Quando eu era mais novo (isto fisicamente, porque psicologicamente pouca coisa mudou), olhava muito para a minha pilinha. Era o centro do meu mundo, tendo em conta que era também o orgão que mais me intrigava. Não sabia mesmo para o que servia, já que para fazer xixi um simples buraquinho bastava, poupando-se pele, vasos sanguíneos, massa muscular, etc. Aliás, vários seres humanos tinham apenas buraquinhos. Seriam os mais espertos, pensava eu. Como é que era possível dar beijinhos na boca com todo o conforto, se as pessoas não eram achatadas (culpa do nariz, mamilos, pila e barriga de cerveja)? Assim, em vez de nos encaixarmos de frente, tinhamos de nos contorcer. Aos 5 anos, portanto, não sabia que a minha pila viria a servir para explorar lugares que poucos homens (ou nenhum, em casos bastante mais raros) teriam explorado antes, justificando a sua existência.

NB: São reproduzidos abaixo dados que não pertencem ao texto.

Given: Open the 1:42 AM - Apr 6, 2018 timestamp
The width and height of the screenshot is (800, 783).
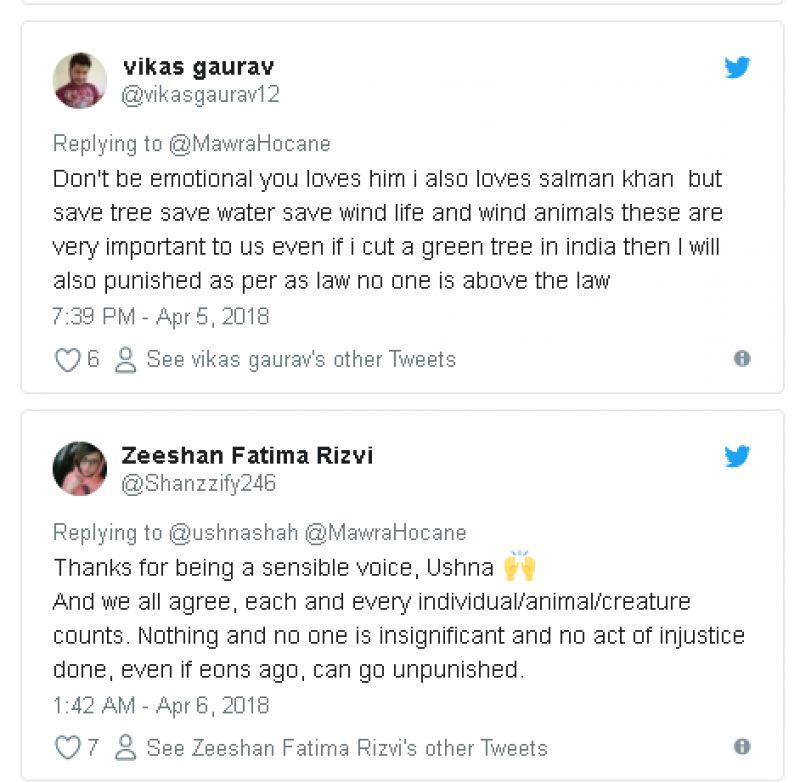Looking at the screenshot, I should [x=161, y=705].
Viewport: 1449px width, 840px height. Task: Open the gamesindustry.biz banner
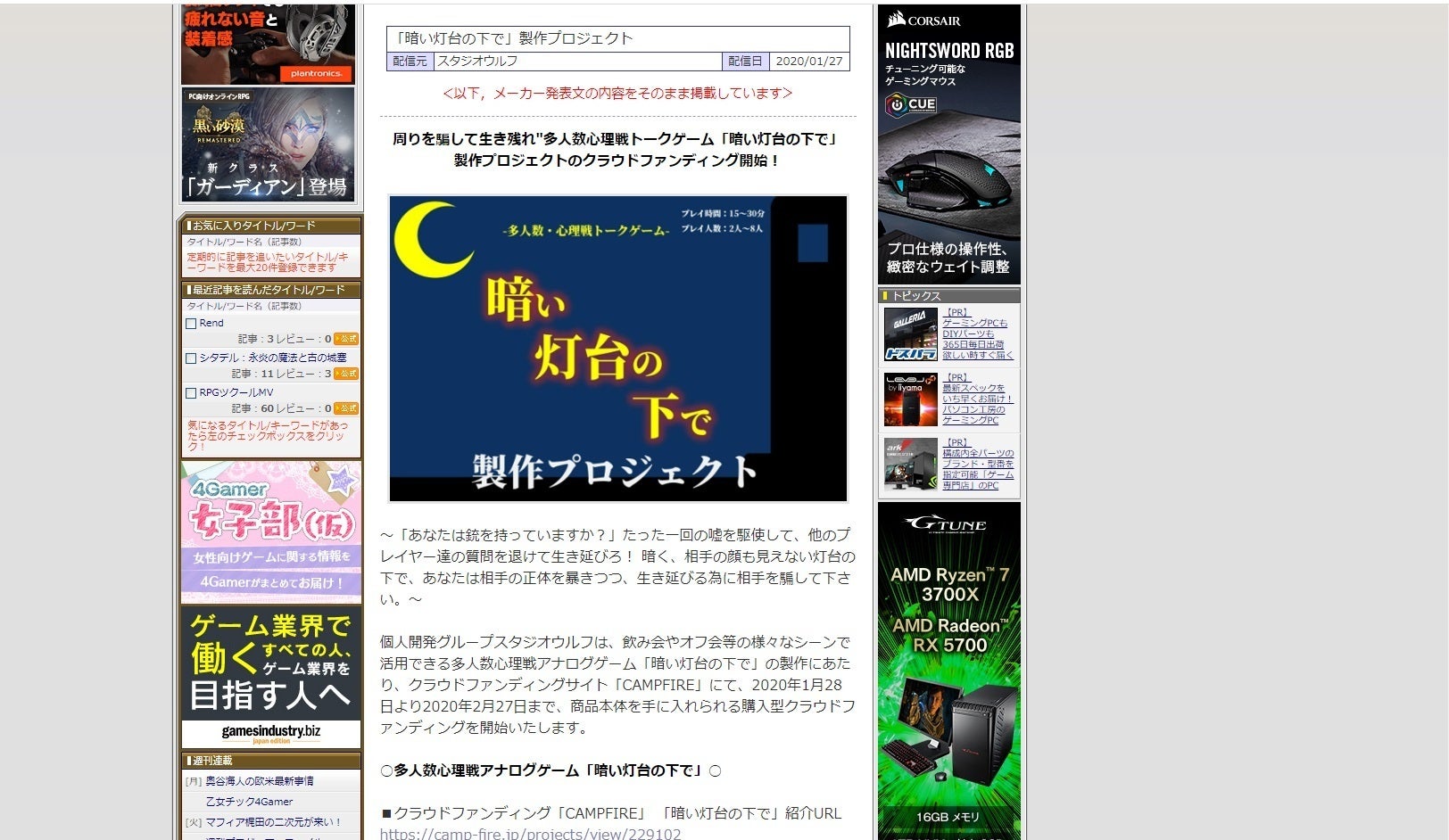click(x=271, y=677)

Quando tinha vontade, ia à casa de banho, pegava na pilinha, e la saía um jactozinho de xixi. Sabia perfeitamente que só se podia fazer isso ou na sanita ou atrás de árvores muito frondosas. Por um lado, como o Jerry Seinfeld disse e muito bem, "different pipes lead to different places!", face à revelação de que o George mijava no duche, sem perceber bem porquê a cara de repulsa da Elaine. Por outro lado, atrás de uma grande árvore, pouca gente haverá para nos chatear. A sanita era o único sítio dentro de casa onde eu me soltava e não apanhava tareia.

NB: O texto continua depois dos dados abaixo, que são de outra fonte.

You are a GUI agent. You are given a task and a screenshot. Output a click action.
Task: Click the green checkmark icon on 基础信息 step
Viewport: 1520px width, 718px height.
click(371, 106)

Sendo então a sanita o local de eleição, havia uma coisa para a qual os meus 5 anos de idade não tinham explicação. Até agora, o meu conhecimento básico de física dizia-me que todas as coisas, não tendo ajuda de qualquer espécie, caiam directamente de cima para baixo. A questão é que eu punha-me debaixo do chuveiro, e apesar de não ter vontade, olhava para baixo e via água a sair da ponta da pila. O facto de não ser nem remotamente amarelada não aguçou o meu sentido crítico. Só podia ser incontinente. Havia qualquer coisa que me fazia mijar de cada vez que me metia debaixo de água. Se vocês experimentarem levantar ligeiramente o braço enquanto tomam duche, a água "agarra-se" maioritariamente à parte de baixo do braço e, em vez de cair directamente para baixo, como a minha Física ditava na altura, escorria por ali fora e só caía quando se acabava o braço. Ou seja, transpondo o caso para a minha pila, ainda que de 5 anos, demorava imenso tempo a cair na banheira.

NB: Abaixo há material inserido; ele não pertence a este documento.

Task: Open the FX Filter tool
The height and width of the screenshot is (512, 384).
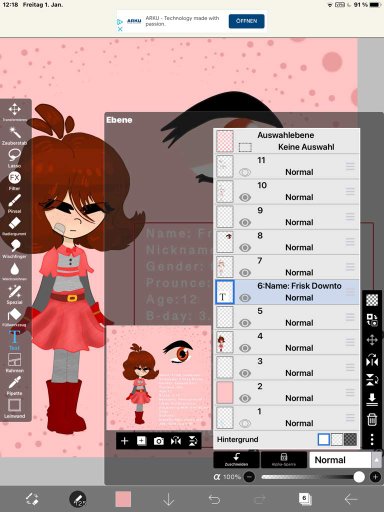Action: click(x=14, y=181)

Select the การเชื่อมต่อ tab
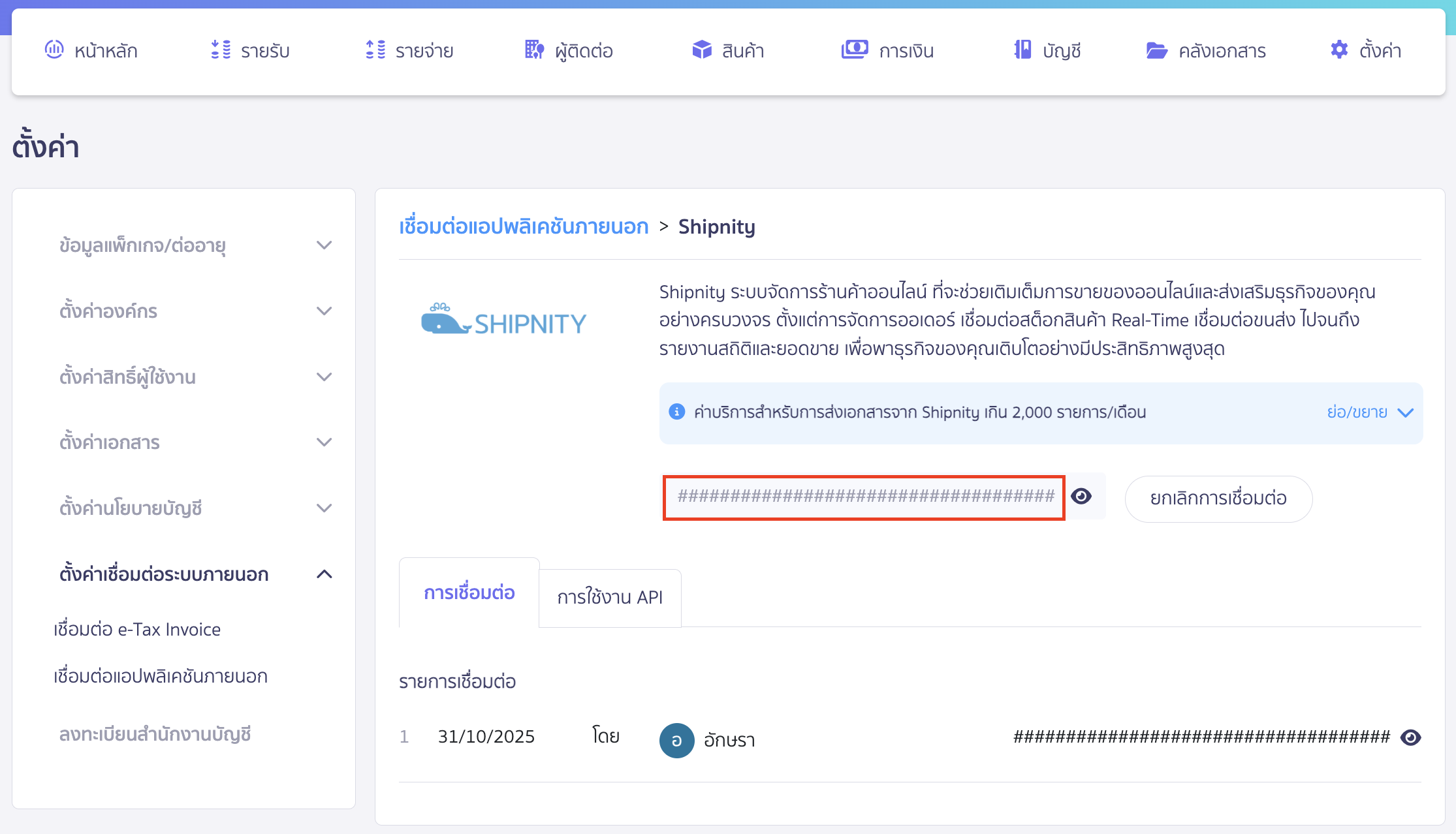pyautogui.click(x=468, y=594)
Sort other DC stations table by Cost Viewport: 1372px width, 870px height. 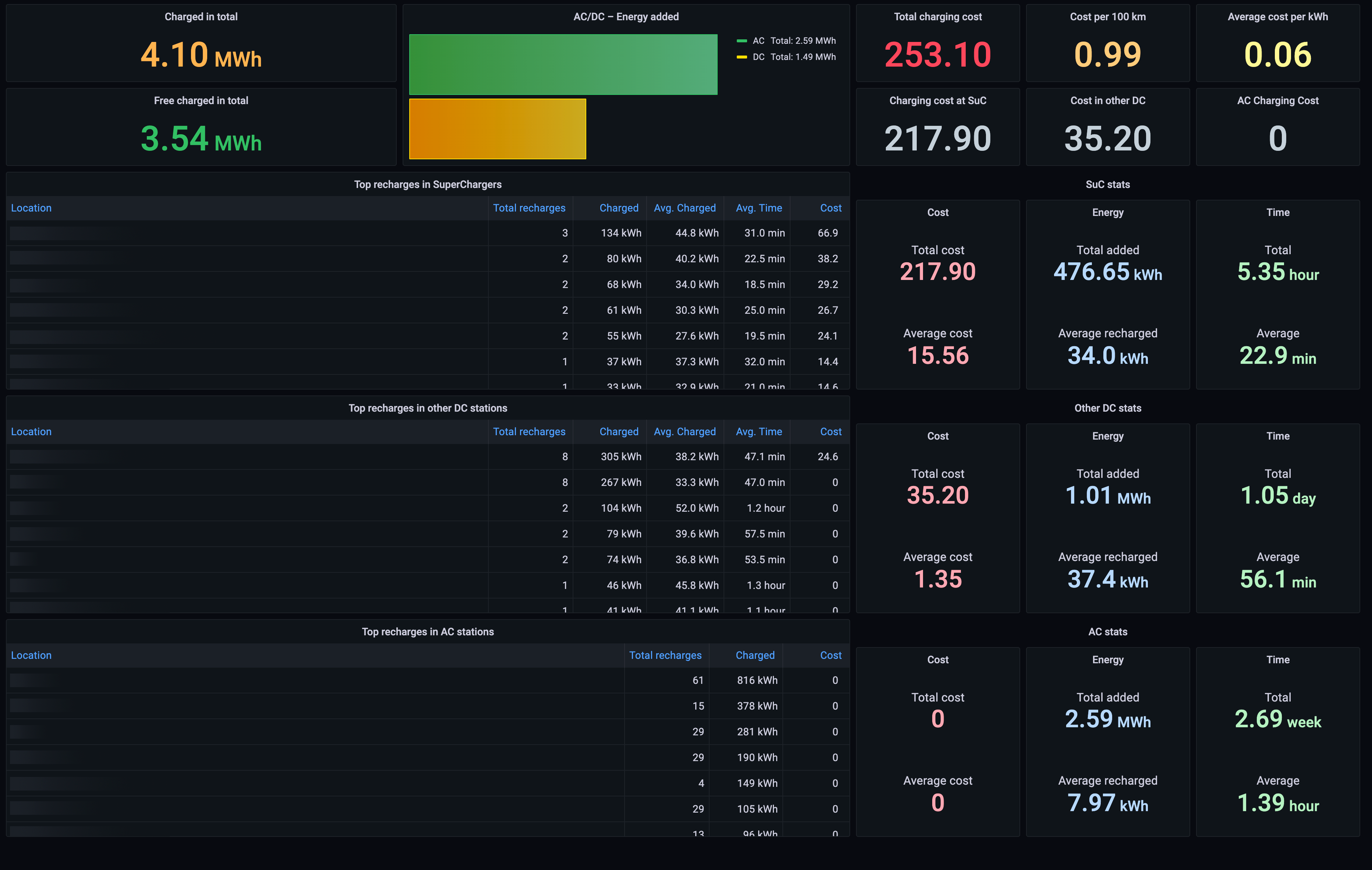pyautogui.click(x=830, y=432)
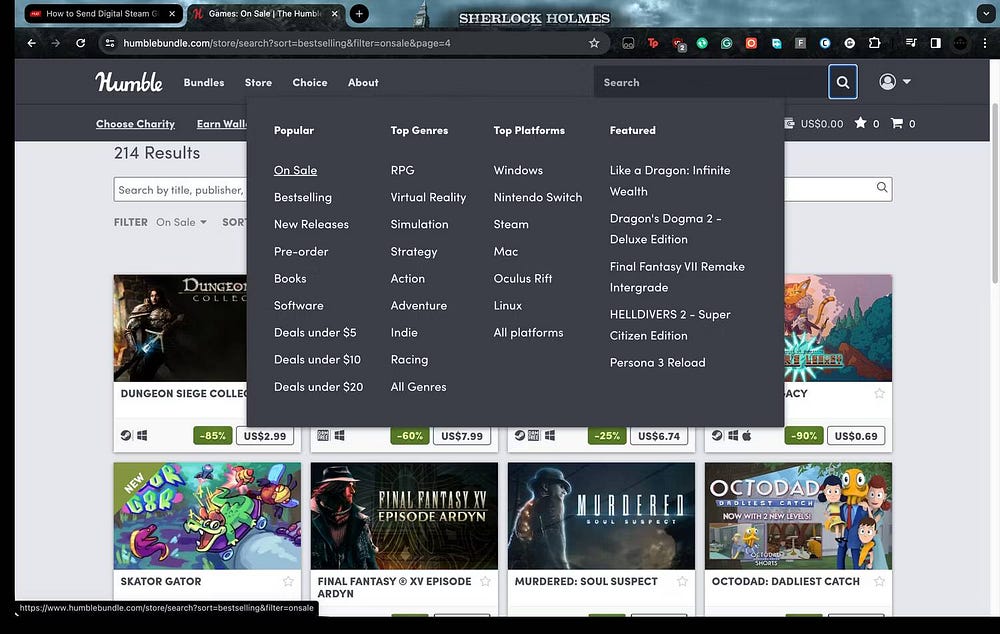Click the browser extensions puzzle icon
This screenshot has width=1000, height=634.
[x=873, y=43]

Óbvio que sou uma pessoa inteligente, e aos 12 anos percebi que aquele fenómeno devia ser apenas o resultado da interacção entre a tensão superficial da água e as forças de adesão sólido-líquido. Fiquei felicíssimo. Tudo estava explicado. Afinal eu não era mijão!

Por outro lado ainda não consegui perceber muito bem se sou cagão ou não, mas ainda sou novo e tenho a sensação de que isto se há-de conseguir explicar, mais cedo ou mais tarde.